● Exercise directions
Identify every line in the rows below that contains the string "Click", and copy each of those lines.

● Extracted material
-- Start --
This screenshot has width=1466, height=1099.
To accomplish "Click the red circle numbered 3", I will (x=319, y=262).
-- End --
-- Start --
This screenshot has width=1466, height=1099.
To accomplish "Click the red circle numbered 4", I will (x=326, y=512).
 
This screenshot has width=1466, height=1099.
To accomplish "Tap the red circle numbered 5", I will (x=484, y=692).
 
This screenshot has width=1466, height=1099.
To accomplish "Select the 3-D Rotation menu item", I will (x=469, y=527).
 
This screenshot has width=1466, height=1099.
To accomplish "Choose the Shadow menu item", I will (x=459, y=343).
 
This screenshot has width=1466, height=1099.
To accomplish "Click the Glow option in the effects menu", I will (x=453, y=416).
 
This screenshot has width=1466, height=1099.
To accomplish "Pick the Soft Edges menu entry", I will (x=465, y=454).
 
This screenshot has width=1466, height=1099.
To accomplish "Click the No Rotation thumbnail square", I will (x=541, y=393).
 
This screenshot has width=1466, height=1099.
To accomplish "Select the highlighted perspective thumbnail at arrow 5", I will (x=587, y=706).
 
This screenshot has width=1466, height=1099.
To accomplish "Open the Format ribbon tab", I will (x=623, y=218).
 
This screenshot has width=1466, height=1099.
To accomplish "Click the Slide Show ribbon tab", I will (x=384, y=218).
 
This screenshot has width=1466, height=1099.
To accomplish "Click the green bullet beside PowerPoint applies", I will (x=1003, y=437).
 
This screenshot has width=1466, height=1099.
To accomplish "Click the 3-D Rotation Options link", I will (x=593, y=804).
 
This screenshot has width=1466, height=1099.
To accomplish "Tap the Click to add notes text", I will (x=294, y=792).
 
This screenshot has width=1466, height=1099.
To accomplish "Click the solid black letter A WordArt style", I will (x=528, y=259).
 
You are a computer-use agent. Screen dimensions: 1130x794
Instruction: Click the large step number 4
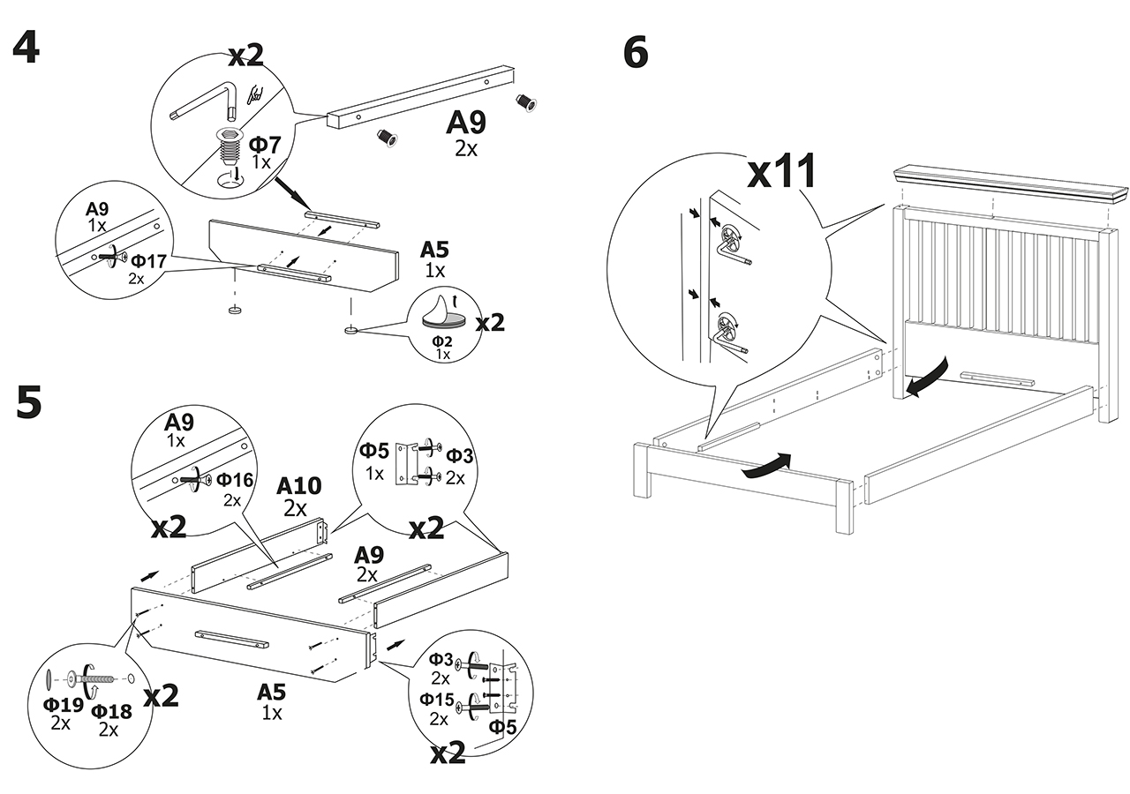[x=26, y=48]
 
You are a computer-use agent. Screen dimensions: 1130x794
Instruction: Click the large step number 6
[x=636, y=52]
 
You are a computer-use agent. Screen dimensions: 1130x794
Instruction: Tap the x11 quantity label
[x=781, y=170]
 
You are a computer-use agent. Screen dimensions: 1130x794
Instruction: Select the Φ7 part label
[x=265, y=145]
-- End --
● Solved problem
To accomplish "Click the red circle numbered 3", I will (x=319, y=262).
To accomplish "Click the red circle numbered 4", I will (x=326, y=512).
To accomplish "Click the Glow option in the effects menu", I will (x=453, y=416).
To accomplish "Click the No Rotation thumbnail square", I will (x=541, y=393).
To accomplish "Click the Slide Show ribbon tab", I will (x=384, y=218).
To accomplish "Click the green bullet beside PowerPoint applies", I will (x=1003, y=437).
To accomplish "Click the 3-D Rotation Options link", I will (x=593, y=804).
To accomplish "Tap the Click to add notes text", I will (x=294, y=792).
To accomplish "Click the solid black letter A WordArt style", I will (x=528, y=259).
Instruction: Click the large step number 4
Instruction: Click the large step number 6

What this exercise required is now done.